Ce sont dans ces grandes cours princières notamment à Bruxelles il y a la cour royale où on peut regarder la ménagerie. Les peintres regardent les animaux et les étudient de près dans les détails. Ceci dit, il montre des animaux morts. Donc c’est peut-être moins noble que de le montrer dans une action saisie dans le vif et surtout le plus dur pour un peintre dans le mouvement. Ce sera surtout vrai pour les oiseaux.

Ah et ça tu crois que ça joue beaucoup ça ?

Ça joue oui également.

Alors ici on est dans des espèces animales qui sont européennes. Mais on va voir qu’à la même époque il est très intéressant parfois qu’un peintre montre son savoir en montrant un oiseau exotique des îles.

 

Ah,

Alors ici je…

Ça c’est une nature morte au sens très classique non ?

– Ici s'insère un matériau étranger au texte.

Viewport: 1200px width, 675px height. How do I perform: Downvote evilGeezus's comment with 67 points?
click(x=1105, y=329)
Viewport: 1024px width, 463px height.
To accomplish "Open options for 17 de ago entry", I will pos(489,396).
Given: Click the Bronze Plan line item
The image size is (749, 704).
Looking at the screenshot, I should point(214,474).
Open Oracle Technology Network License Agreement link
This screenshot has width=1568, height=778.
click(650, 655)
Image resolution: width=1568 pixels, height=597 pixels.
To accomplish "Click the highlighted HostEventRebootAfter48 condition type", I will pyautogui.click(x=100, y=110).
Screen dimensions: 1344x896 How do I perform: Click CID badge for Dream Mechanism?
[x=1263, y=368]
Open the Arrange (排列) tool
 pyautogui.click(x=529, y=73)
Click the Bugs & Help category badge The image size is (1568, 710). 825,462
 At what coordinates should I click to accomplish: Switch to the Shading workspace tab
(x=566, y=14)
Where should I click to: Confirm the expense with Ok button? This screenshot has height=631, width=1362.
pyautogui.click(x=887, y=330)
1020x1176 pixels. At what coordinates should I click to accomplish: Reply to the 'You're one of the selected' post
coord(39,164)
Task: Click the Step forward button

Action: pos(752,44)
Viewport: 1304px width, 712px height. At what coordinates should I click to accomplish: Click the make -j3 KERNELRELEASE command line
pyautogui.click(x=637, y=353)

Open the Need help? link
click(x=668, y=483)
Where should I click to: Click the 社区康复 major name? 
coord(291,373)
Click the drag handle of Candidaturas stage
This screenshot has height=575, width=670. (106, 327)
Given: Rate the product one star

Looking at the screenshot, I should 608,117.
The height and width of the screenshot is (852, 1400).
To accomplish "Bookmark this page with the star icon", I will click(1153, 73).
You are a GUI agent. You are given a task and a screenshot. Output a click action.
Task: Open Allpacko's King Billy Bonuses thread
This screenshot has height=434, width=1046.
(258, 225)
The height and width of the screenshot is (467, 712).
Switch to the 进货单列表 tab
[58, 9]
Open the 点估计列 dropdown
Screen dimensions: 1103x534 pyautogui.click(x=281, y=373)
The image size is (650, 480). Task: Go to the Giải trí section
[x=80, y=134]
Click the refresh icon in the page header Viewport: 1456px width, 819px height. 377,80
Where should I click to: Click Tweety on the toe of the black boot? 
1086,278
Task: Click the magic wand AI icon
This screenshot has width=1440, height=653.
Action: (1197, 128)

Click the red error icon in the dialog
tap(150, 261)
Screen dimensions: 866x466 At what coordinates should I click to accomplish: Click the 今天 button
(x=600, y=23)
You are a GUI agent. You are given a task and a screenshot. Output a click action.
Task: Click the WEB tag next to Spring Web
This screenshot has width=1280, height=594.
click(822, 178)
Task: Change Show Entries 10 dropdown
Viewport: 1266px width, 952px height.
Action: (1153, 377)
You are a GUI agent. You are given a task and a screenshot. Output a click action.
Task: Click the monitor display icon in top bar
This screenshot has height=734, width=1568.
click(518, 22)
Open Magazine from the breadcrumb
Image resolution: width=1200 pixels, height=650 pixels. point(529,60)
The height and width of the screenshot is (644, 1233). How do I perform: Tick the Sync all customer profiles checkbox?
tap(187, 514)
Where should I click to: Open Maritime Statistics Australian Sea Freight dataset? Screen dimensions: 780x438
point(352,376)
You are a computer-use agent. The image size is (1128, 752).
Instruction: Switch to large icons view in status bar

Très classique, très épurée, complètement différente de celle des Flamands qu’on regarde déjà maintenant depuis deux/trois images. C’est bien d’en montrer quelques-unes mais de montrer qu’il n’y a pas que les Flamands qui ont une certaine manière de faire de voir de montrer les choses. Ici c’est hollandais. Alors pourquoi c’est tellement différent ? Ben c’est une question de culture. Les Flamands sont catholiques.

Oui

Les Hollandais ont une culture protestante. Et donc il y a une certaine épure, une certaine réserve. Et les objets sont beaucoup moins nombreux. Elles sont beaucoup plus monochromes dans des gammes de gris.

Oui oui c’est… voilà

On est au XVIIème on est au moment de la peinture baroque de Rubens avec ses gros rideaux rouges qui traversent la composition, la nappe qui déborde de fruits et légumes. Ici on se concentre sur certains détails. Dans le terrain protestant il n’y a pas de scènes religieuses qui sont peintes. Il n’y a pas de sujet religieux. Mais certains sujets vont évoquer des pensées, des pensées très profondes notamment le pain.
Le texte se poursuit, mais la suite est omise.